* start Text segment *
From: Peter Zijlstra <peterz@infradead.org>
To: John Stultz <jstultz@google.com>
Cc: LKML <linux-kernel@vger.kernel.org>,
Joel Fernandes <joelaf@google.com>,
Qais Yousef <qyousef@layalina.io>, Ingo Molnar <mingo@redhat.com>,
Juri Lelli <juri.lelli@redhat.com>,
Vincent Guittot <vincent.guittot@linaro.org>,
Dietmar Eggemann <dietmar.eggemann@arm.com>,
Valentin Schneider <vschneid@redhat.com>,
Steven Rostedt <rostedt@goodmis.org>,
Ben Segall <bsegall@google.com>,
Zimuzo Ezeozue <zezeozue@google.com>,
Mel Gorman <mgorman@suse.de>, Will Deacon <will@kernel.org>,
Waiman Long <longman@redhat.com>,
Boqun Feng <boqun.feng@gmail.com>,
"Paul E. McKenney" <paulmck@kernel.org>,
Metin Kaya <Metin.Kaya@arm.com>,
Xuewen Yan <xuewen.yan94@gmail.com>,
K Prateek Nayak <kprateek.nayak@amd.com>,
Thomas Gleixner <tglx@linutronix.de>,
Daniel Lezcano <daniel.lezcano@linaro.org>,
kernel-team@android.com, Connor O'Brien <connoro@google.com>
Subject: Re: [RFC][PATCH v14 2/7] locking/mutex: Rework task_struct::blocked_on
Date: Sat, 14 Dec 2024 00:22:14 +0100 [thread overview]
Message-ID: <20241213232214.GA17501@noisy.programming.kicks-ass.net> (raw)
* end Text segment *
* start Dataset entries *
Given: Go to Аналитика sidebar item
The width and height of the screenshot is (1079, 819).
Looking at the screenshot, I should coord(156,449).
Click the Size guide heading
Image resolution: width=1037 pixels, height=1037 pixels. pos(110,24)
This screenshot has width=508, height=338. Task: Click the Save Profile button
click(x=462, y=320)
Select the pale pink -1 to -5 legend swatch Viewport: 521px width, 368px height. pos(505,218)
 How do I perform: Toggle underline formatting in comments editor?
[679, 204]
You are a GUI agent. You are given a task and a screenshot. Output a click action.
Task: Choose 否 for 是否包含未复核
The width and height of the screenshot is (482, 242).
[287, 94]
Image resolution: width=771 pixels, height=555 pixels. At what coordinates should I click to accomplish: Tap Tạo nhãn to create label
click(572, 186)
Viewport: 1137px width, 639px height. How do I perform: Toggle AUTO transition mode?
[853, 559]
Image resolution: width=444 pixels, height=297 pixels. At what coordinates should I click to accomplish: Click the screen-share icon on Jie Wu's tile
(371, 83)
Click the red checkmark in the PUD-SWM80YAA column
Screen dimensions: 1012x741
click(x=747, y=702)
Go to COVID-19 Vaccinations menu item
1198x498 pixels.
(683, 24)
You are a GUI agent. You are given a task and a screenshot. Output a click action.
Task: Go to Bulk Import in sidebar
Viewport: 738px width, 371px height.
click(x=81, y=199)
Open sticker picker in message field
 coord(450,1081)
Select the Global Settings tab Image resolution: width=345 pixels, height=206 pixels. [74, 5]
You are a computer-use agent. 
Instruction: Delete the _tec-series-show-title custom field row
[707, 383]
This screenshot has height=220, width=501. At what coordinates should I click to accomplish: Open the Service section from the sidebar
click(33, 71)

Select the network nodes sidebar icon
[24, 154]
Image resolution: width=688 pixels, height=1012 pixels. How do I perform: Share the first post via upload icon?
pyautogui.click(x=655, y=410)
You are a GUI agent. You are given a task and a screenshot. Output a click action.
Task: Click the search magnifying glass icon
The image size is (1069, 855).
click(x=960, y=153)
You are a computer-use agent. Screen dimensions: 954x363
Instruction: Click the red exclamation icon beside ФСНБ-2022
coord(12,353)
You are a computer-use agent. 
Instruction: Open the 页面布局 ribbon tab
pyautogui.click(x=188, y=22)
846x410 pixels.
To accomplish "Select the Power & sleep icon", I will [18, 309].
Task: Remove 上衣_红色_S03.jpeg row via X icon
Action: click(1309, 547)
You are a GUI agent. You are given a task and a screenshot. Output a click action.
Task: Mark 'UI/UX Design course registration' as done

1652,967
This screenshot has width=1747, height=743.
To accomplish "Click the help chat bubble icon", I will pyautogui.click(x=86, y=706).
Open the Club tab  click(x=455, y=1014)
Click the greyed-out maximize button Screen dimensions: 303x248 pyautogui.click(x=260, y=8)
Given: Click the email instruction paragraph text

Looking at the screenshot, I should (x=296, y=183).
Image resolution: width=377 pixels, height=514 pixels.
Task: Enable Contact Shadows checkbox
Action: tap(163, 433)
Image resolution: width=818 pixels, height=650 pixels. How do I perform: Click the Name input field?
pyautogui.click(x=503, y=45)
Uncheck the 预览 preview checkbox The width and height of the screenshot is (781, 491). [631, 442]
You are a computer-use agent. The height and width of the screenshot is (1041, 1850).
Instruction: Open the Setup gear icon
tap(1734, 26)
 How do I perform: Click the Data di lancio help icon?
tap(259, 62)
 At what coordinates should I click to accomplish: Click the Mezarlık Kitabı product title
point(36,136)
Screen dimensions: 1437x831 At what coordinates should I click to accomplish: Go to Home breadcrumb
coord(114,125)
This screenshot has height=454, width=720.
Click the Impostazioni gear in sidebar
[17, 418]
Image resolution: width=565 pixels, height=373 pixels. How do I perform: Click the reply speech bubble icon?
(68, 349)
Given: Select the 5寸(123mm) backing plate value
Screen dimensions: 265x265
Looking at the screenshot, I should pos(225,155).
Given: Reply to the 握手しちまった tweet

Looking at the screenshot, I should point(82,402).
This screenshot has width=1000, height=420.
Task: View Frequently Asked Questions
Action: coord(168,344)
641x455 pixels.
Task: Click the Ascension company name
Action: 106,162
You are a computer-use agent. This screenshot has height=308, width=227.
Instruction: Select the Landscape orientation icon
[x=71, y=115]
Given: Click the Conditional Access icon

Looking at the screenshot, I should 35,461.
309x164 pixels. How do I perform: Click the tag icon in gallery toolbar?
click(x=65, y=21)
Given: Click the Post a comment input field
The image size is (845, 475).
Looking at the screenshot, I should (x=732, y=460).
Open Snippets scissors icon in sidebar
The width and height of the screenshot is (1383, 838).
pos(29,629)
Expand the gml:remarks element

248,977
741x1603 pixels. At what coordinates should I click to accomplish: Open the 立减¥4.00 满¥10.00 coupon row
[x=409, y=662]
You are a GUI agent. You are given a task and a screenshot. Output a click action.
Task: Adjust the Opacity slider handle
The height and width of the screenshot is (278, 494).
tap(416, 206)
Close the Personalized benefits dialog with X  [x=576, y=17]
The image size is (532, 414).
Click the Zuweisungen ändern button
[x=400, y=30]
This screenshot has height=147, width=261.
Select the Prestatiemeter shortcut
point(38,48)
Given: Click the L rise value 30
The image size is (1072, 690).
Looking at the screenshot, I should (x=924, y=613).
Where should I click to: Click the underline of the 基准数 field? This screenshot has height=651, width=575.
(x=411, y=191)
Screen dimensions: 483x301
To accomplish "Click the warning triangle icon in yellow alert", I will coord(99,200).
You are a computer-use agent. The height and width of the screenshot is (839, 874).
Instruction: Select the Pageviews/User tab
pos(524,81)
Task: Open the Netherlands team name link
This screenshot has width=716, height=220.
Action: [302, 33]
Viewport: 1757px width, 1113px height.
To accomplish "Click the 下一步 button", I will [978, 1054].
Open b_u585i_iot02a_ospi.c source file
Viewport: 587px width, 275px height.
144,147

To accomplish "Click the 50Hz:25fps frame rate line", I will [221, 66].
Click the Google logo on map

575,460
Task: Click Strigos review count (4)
* end Dataset entries *
#### Task to complete
Can you continue the kernel mailing-list email from the point where it stops?

#### Exercise answer
In-Reply-To: <20241125195204.2374458-3-jstultz@google.com>
On Mon, Nov 25, 2024 at 11:51:56AM -0800, John Stultz wrote:
> Also add a blocked_on_state value so we can distinguish when a
> task is blocked_on a mutex, but is either blocked, waking up, or
> runnable (such that it can try to acquire the lock its blocked
> on).
>
> This avoids some of the subtle & racy games where the blocked_on
> state gets cleared, only to have it re-added by the
> mutex_lock_slowpath call when it tries to acquire the lock on
> wakeup
If you can remember those sublte cases, I'm sure our future selves
would've loved it if you wrote a comment to go with these states :-)
> +enum blocked_on_state {
> + BO_RUNNABLE,
> + BO_BLOCKED,
> + BO_WAKING,
> +};
> +
> struct task_struct {
> #ifdef CONFIG_THREAD_INFO_IN_TASK
> /*
> @@ -1195,10 +1202,9 @@ struct task_struct {
> struct rt_mutex_waiter *pi_blocked_on;
> #endif
>
> -#ifdef CONFIG_DEBUG_MUTEXES
> - /* Mutex deadlock detection: */
> - struct mutex_waiter *blocked_on;
> -#endif
> + enum blocked_on_state blocked_on_state;
> + struct mutex *blocked_on; /* lock we're blocked on */
> + raw_spinlock_t blocked_lock;
>
> #ifdef CONFIG_DEBUG_ATOMIC_SLEEP
> int non_block_count;
> @@ -2118,6 +2124,56 @@ extern int __cond_resched_rwlock_write(rwlock_t *lock);
> __cond_resched_rwlock_write(lock); \
> })
>
> +static inline void __set_blocked_on_runnable(struct task_struct *p)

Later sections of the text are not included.